══ Material shown ══

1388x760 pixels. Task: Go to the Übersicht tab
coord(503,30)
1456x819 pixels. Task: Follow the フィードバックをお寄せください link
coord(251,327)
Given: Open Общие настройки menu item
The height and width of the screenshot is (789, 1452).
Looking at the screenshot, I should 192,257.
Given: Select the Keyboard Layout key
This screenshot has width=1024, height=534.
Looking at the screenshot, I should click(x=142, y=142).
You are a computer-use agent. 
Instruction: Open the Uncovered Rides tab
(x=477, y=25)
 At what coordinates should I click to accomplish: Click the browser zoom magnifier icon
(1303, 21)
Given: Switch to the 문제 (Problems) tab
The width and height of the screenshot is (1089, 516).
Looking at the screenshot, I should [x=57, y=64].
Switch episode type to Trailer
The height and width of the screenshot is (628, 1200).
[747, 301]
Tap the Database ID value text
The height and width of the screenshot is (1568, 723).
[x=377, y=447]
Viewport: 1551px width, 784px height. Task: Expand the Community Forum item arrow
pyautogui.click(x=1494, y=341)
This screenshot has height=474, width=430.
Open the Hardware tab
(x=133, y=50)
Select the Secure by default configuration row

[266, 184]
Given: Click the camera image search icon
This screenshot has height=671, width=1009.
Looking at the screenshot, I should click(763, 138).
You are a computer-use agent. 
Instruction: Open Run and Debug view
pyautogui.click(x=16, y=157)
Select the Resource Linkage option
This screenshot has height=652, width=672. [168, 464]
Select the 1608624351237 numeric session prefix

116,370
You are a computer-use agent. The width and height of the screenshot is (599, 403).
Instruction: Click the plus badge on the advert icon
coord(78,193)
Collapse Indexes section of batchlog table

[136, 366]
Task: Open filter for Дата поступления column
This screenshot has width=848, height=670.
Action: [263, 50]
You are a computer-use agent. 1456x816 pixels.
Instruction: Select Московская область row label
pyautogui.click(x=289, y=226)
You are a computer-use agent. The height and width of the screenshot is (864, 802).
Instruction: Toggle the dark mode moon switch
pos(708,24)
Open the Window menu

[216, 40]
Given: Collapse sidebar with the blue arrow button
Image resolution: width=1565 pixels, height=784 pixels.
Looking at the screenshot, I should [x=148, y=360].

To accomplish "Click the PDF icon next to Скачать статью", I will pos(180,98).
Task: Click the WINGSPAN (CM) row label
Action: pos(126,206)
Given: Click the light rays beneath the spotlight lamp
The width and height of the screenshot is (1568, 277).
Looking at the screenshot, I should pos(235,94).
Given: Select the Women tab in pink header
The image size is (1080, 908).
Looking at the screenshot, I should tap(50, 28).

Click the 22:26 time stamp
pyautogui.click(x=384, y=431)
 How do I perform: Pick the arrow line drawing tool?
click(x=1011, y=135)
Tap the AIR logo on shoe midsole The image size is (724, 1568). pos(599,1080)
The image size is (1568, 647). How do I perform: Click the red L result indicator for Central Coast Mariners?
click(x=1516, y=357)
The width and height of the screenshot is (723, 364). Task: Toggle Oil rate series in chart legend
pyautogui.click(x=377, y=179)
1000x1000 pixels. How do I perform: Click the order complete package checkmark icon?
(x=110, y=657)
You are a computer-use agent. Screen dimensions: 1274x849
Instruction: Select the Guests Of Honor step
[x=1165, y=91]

═══

* What needs to be done
Scan the data above for the string "computer" and copy each line where it appears.

* Your response
You are a computer-use agent. 
You are a computer-use agent. 
You are a computer-use agent. The width and height of the screenshot is (599, 403).
You are a computer-use agent. 1456x816 pixels.
You are a computer-use agent. The height and width of the screenshot is (864, 802).
You are a computer-use agent. Screen dimensions: 1274x849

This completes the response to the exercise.